C’est une nouvelle cantine qui s’est ouverte fin décembre à Bourj Hammoud : Union Marks, fondée par le réalisateur Marc Hadifé.

« Je ne sais pas trop ce qui m’a pris. Je suis anxieux, obsessif, je crains la foule, j’oublie les visages croisés… », assure celui qui a laissé sa maison de production aux mains de sa femme et de son fils pour se lancer, à 49 ans, dans un métier « pas vraiment fait pour (lui) », la restauration.

« J’avais fait le tour de mon ancienne carrière », dit-il. Malgré son inexpérience, l’ex-réalisateur semble avoir réussi sa mutation. L’adresse a beaucoup de charme : carrelage blanc aux murs, anciennes tables d’usine récupérées, Chesterfield, luminaires locaux et même une cheminée pour les jours de frimas. Un esprit “bohème”, aux allures de bric à brac, qui donne envie de s’attarder. « Ce lieu, je l’ai acheté il y a une dizaine d’années. J’y venais chaque soir. C’était mon espace. Je l’ouvre aux autres maintenant. »

Union Marks attire une faune bigarrée, ce “Tout-Beyrouth” que d’autres ont tant de mal à fidéliser. « C’est ce qui est beau dans ce lieu : le mélange des genres. Union Marks attire des gens qui ne sont pas censés se croiser. Je ne me lasse pas de regarder ce brassage. Il y a quelque chose de fellinien ici. »

Le succès a d’ailleurs très vite dépassé l’hôte des lieux : « Pas de réservation ici. Premier arrivé, premier servi. » Un conseil : venez tôt, car Union Marks affiche vite complet. « On a pourtant une carte simple : quelques plats arméniens revisités, des tapas à partager… » En week-end, Marc Hadifé, qui rôde toujours dans son antre tel un esprit tutélaire, accueille jusqu’à une centaine de convives.

Si cette cour des miracles se recompose presque chaque soir, c’est que le lieu s’y prête à merveille.

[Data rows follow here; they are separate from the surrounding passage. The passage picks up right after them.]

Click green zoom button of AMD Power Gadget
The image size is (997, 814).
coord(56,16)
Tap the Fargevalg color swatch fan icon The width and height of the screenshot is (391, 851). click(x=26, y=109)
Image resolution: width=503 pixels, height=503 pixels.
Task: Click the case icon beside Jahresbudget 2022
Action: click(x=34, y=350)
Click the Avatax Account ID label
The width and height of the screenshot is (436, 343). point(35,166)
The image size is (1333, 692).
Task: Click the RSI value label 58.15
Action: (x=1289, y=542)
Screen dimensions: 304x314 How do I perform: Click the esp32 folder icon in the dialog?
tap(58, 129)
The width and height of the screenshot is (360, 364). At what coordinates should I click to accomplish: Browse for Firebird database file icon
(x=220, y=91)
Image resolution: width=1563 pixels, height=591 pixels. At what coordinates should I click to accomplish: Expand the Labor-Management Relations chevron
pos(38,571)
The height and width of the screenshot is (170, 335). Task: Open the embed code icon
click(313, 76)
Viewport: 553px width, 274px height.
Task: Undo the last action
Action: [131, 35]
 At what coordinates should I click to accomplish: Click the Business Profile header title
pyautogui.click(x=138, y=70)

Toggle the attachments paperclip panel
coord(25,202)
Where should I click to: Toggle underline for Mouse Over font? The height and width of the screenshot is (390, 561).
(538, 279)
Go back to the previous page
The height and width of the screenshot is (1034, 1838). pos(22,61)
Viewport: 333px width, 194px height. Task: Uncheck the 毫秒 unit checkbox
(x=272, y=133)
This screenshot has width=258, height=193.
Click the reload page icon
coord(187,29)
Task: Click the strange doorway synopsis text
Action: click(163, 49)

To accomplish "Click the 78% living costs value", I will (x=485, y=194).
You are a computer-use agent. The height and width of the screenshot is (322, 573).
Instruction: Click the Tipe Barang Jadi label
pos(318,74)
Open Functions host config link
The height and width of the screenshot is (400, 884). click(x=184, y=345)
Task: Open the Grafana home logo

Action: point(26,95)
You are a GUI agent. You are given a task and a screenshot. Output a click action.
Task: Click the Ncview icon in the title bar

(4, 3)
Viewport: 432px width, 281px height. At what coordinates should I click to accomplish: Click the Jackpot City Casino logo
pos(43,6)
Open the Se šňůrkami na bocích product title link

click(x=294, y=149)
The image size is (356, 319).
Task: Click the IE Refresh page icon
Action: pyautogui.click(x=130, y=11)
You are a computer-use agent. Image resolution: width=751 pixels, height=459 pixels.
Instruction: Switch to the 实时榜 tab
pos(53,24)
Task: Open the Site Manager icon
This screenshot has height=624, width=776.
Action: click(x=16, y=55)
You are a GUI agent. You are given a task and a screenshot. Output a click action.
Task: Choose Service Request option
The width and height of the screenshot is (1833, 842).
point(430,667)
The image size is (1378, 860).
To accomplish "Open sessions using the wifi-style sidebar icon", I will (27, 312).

Installé dans l’ancien réfectoire d’une usine de textile désaffectée, rien ou presque n’a été rénové. « Je suis tombé amoureux de l’espace tel quel et n’ai nulle envie de le dénaturer. » Celui qui a fondé sa société de production City Film au sortir de ses études à l’ALBA préfère ne pas parler gros sous. « Le local était en vente depuis plusieurs années, mais ce n’était pas une bonne affaire. Je l’ai payé plus cher que le prix du marché. »

Si la plus-value n’est pas le moteur de cette acquisition, l’usine Abroyan – son nom originelle – est quand même un complexe comme il est rare d’en trouver : une friche industrielle de 14 000 m2, installée derrière le fleuve de Beyrouth, aux portes de la capitale.

Vidés, les deux bâtiments – le premier date des années 1930, le second, d’inspiration brutaliste, est plus tardif –tournent autour d’une large cour où un jardin commence à pousser. « Ici, 600 ouvriers confectionnaient des sous-vêtements. C’est presque tout un quartier qui y travaillait… »

Si le respect des lieux lui importe tant, c’est que Marc Hadifé ne veut surtout pas être le pionnier d’une gentrification du quartier. « À Mar Mikhaël, les habitants ont vu leur environnement et leur mode de vie dénaturés par la gentrification et la hausse des loyers. » Pour éviter pareille déconvenue à Bourj Hammoud, Marc Hadifé espère qu’une action concertée pourra être entreprise avec les responsables politiques. « Bien sûr, je souhaite que ce quartier se développe. Mais pas n’importe comment. »

L’homme entend conserver intacte l’usine et aimerait la transformer en un lieu, à la fois local associatif, bar de nuit et salle d’exposition pour les artistes ou les ONG qui n'en disposeraient pas. Un lieu qui, au final, paraît lui ressembler.